Provided entries =>
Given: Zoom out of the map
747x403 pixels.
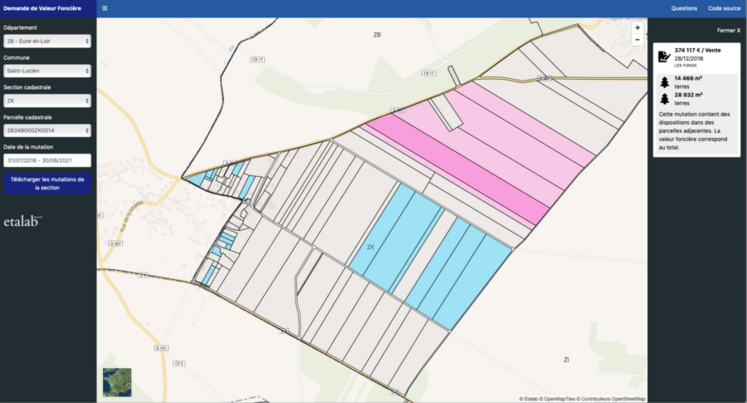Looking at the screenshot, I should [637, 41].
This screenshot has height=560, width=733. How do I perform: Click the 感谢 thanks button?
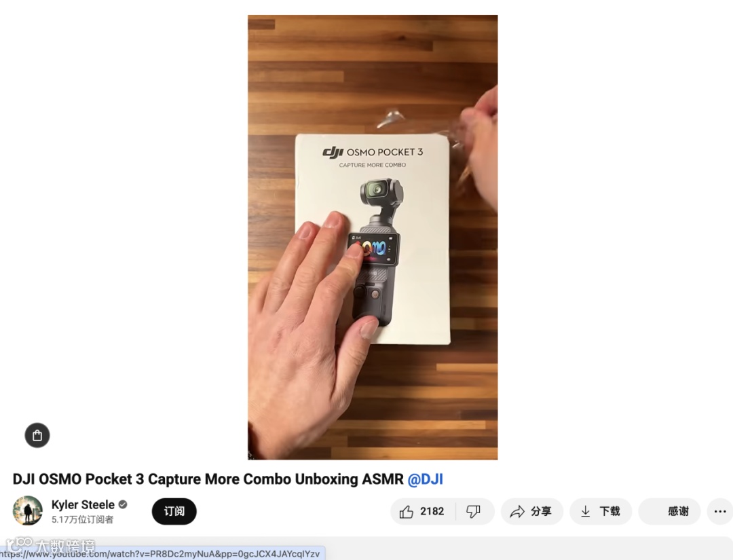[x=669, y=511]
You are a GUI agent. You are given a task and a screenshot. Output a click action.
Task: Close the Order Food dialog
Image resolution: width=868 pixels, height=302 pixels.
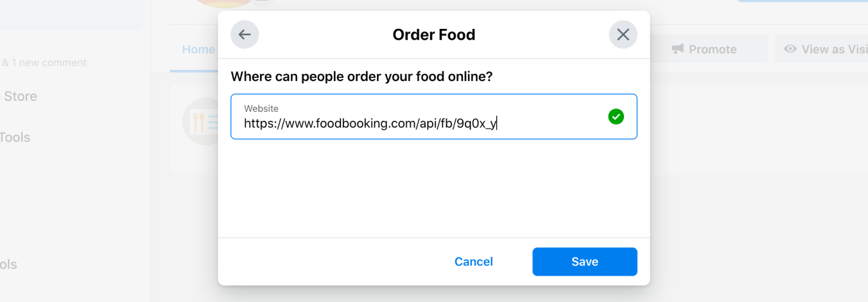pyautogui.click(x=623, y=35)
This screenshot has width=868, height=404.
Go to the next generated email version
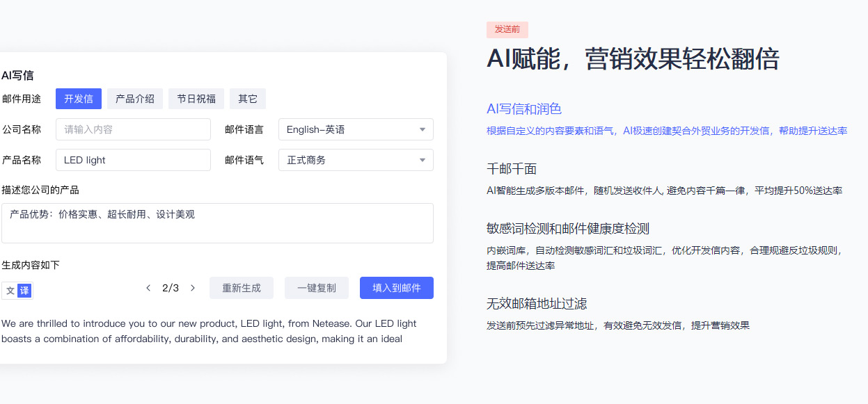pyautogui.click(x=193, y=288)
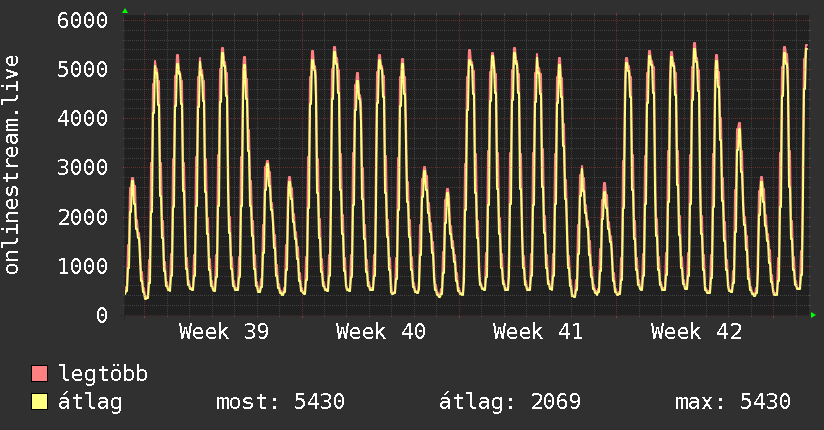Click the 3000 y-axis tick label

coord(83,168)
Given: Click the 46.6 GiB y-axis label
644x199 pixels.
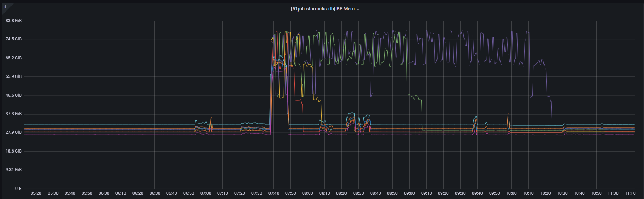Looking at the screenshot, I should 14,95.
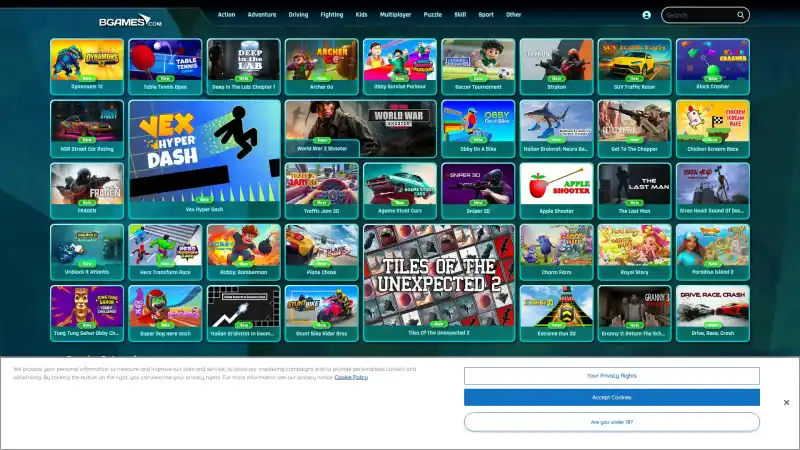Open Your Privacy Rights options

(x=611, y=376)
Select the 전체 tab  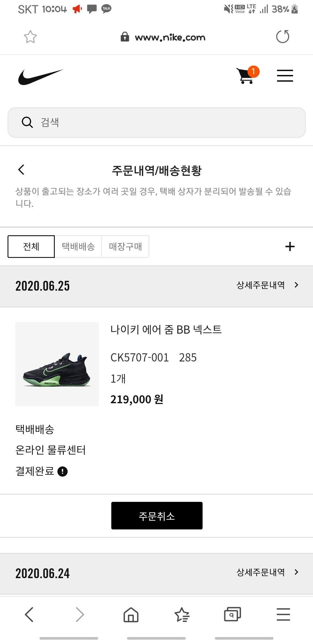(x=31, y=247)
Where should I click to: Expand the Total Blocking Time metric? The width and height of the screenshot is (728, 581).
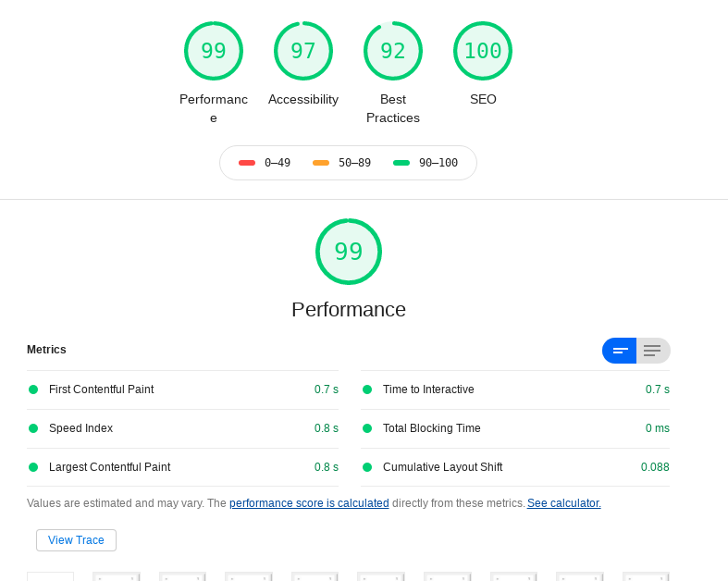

Your goal =>
Nothing should appear in the answer except the lines from the first line of the data through the line holding "This screenshot has width=868, height=404.", exactly as written, with pictures left out.

Response for this exercise =>
Given: Zoom out of the map
747x403 pixels.
Looking at the screenshot, I should [637, 41].
This screenshot has height=560, width=733. How do I perform: Click the 感谢 thanks button?
[x=669, y=511]
You are a GUI agent. You are given a task and a screenshot. Output a click action.
Task: Close the Order Food dialog
Image resolution: width=868 pixels, height=302 pixels.
pyautogui.click(x=623, y=35)
This screenshot has width=868, height=404.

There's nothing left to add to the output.